_QUESTIONS ON THE MATERIAL_:
(1) In the passage on the European water buffalo, why is Bubalus murrensis known only from skull and horn remains?
(2) Pick up the passage on the European water buffalo after its final sentence and write the next part.

(SOURCE TEXT begins)

Bubalus murrensis is only known from skull and horn remains, as no complete skeletons have been found, and the distinction of postcrania between Bubalus and other, more abundant bovines, including aurochs (Bos primigenius) and the steppe bison (Bison priscus), is difficult. The occipital region of the skull protrudes backwards, which is a shared feature of most Bubalus, but is absent in the recent wild water buffalo (B. arnee) and its ancestor. The horn cores also protrude backwards, and, unlike modern water buffalo but similar to the recent tamaraw (Bubalus mindorensis) and extinct Chinese species of Bubalus (such as Bubalus wansjocki), they have a triangular rather than rounded cross-section, with the upper surface of the horn cores typically forming a flat plain that is continuous with the skull surface. A skull found in Rhineland-Palatinate (Germany) has a width of 107 cm.

== Taxonomy and evolution ==
Bovine fossils that did not conform with the two well-established Pleistocene species at the time — Bos primigenius and Bison priscus — had been recovered since the 19th century, and their affinity with Bubalus had been noted, for example by Ludwig Rütimeyer who, however, did not described a new species. The European water buffalo was then formally described in 1927 by German palaeontologist Fritz Berckhemer, who already introduced it under the name Bubalus murrensis, which has been accepted since. His description was based on a fossil skull from Steinheim an der Murr, Germany, with both horn cores intact and a typical triangular cross-section with a flat upper side. This fossil is dated to the Holstein interglacial (MIS 11, c. 424–374 thousand years ago). Thus, B. murrensis belongs in the same genus as the modern wild water buffalo (B. arnee), the domestic water buffalo (B. bubalis), the tamaraw (B. mindorensis) and the lowland and mountain anoa (B. depressicornis, B. quarlesi).

Following on the description of a very complete skull from the Late Pleistocene of the Russian Plain, Vislobokova and colleagues (2020) argued for the acceptance of two subspecies, differentiated based on differences in size, horn shape, and age.

- Bubalus murrensis subsp. murrensis (Berckhemer, 1927): Middle to Late Pleistocene of Europe
- Bubalus murrensis subsp. extremus (Vislobokova, Tarasenko et Lopatin, 2020): Latest Pleistocene of Eastern Europe

Bubalus murrensis is thought to derive from B. platyceros, which is known from the early Pleistocene (c. 2.6–0.6 Million years ago) of the Upper Sivalik Hills, North India. The oldest Bubalus fossil in Europe is a fragmentary horn from Tsimbala (c. 1.2–0.8 Million years ago) on the Taman Peninsula. The oldest fossils of B. murrensis itself come from central and western Europe, and date to the Holstein interglacial.

(SOURCE TEXT ends)
(EXCERPTED RECORDS begins)

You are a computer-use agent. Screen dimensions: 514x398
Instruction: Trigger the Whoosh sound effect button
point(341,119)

(EXCERPTED RECORDS ends)
(EXCERPTED RECORDS begins)

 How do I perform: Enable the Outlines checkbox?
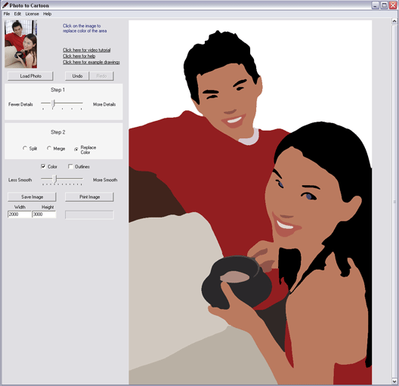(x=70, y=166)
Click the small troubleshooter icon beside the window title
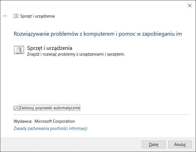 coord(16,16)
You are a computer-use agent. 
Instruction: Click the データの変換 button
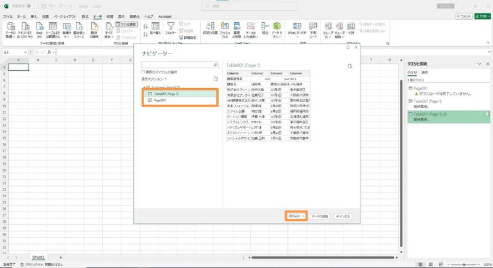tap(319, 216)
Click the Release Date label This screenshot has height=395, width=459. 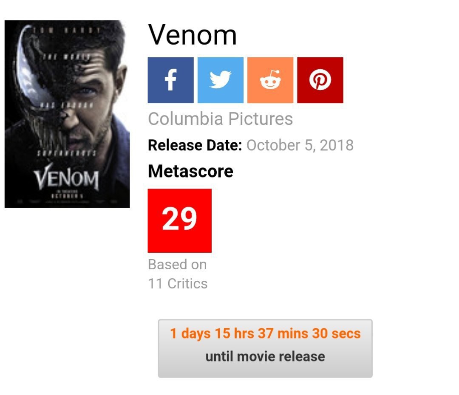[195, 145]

(EXCERPTED RECORDS ends)
(EXCERPTED RECORDS begins)

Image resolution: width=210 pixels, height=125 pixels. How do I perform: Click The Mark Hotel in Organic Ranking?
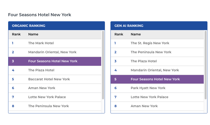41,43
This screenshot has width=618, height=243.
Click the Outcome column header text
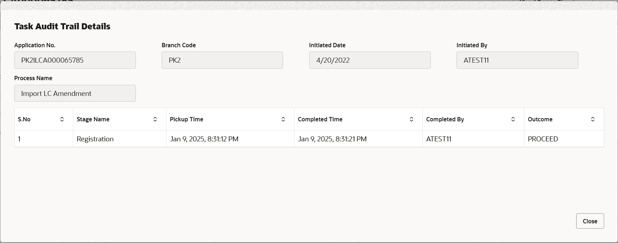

(EXCERPTED RECORDS ends)

_TASK ANSWERS_:
(1) No complete skeletons have been found. Its bones other than the skull are also difficult to tell apart from those of more abundant bovines, such as the aurochs (Bos primigenius) and the steppe bison (Bison priscus).

(2)
== Distribution and habitat ==
While more than 10 fossil species of Bubalus have been described from Asia, B. murrensis is the only species in Europe. Fossils of Bubalus murrensis are known from the late Middle Pleistocene (from around 400,000 years ago) onwards, typically during interglacial periods. During the Pleistocene, cold glacial and warm interglacial periods alternated, meaning that central Europe was periodically inhabited by the cold-adapted mammoth-steppe fauna (including woolly mammoth (Mammuthus primigenius), woolly rhinoceros (Coelodonta antiquitatis) and reindeer (Rangifer tarandus)) and the warm-adapted Palaeoloxodon-fauna (including the straight-tusked elephant, Merck's rhinoceros, the hippopotamus, and fallow deer (Dama dama)). B. murrensis belonged to the second group, as its presence in central Europe is strongly linked to warm interglacials, and it is considered an indicator of warm conditions.

There is uncertainty over whether B. murrensis was present in central Europe only during the interglacials of the middle Pleistocene (the Holstein (MIS 11) and/or the Reinsdorf (MIS 9)), or whether it also occurred there during the Eemian (MIS 5e, c. 130-115 thousand years ago). This uncertainty is due to problems in the dating of the fossil sites and layers B. murrensis was found in. Although these stratigraphic difficulties persist, however, it is now considered more likely that B. murrensis was also present during the Eemian of central Europe, thus most likely colonising the region on at least two separate occasions after glacial periods. It has been suggested that this colonisation took place along the Danube from a hypothetical refugium most likely situated in southern Europe and/or western Asia. On the other hand, the species is thought to have failed to recolonise the Italian Peninsula during the Eemian. The great majority of B. murrensis finds come from along the Rhine, Elbe and Murr in Germany, but fossils have also been unearthed in the Netherlands, France, Italy, Greece, Romania, and Russia.

After the Eemian, B. murrensis is thought to have disappeared from Europe, and the only younger proof of presence is a skull found near Kolomna in Moscow Oblast, Russia, far away from and much younger than all previous B. murrensis finds. This skull has been interpreted as representing a colonisation event into the east European plain, possibly from a refugium in the Caucasus and/or western Asia. It has been dated to the Bølling–Allerød interstadial, a warm phase between the preceding Weichselian glaciation and the succeeding Younger Dryas, which brought a rapid drop in temperature.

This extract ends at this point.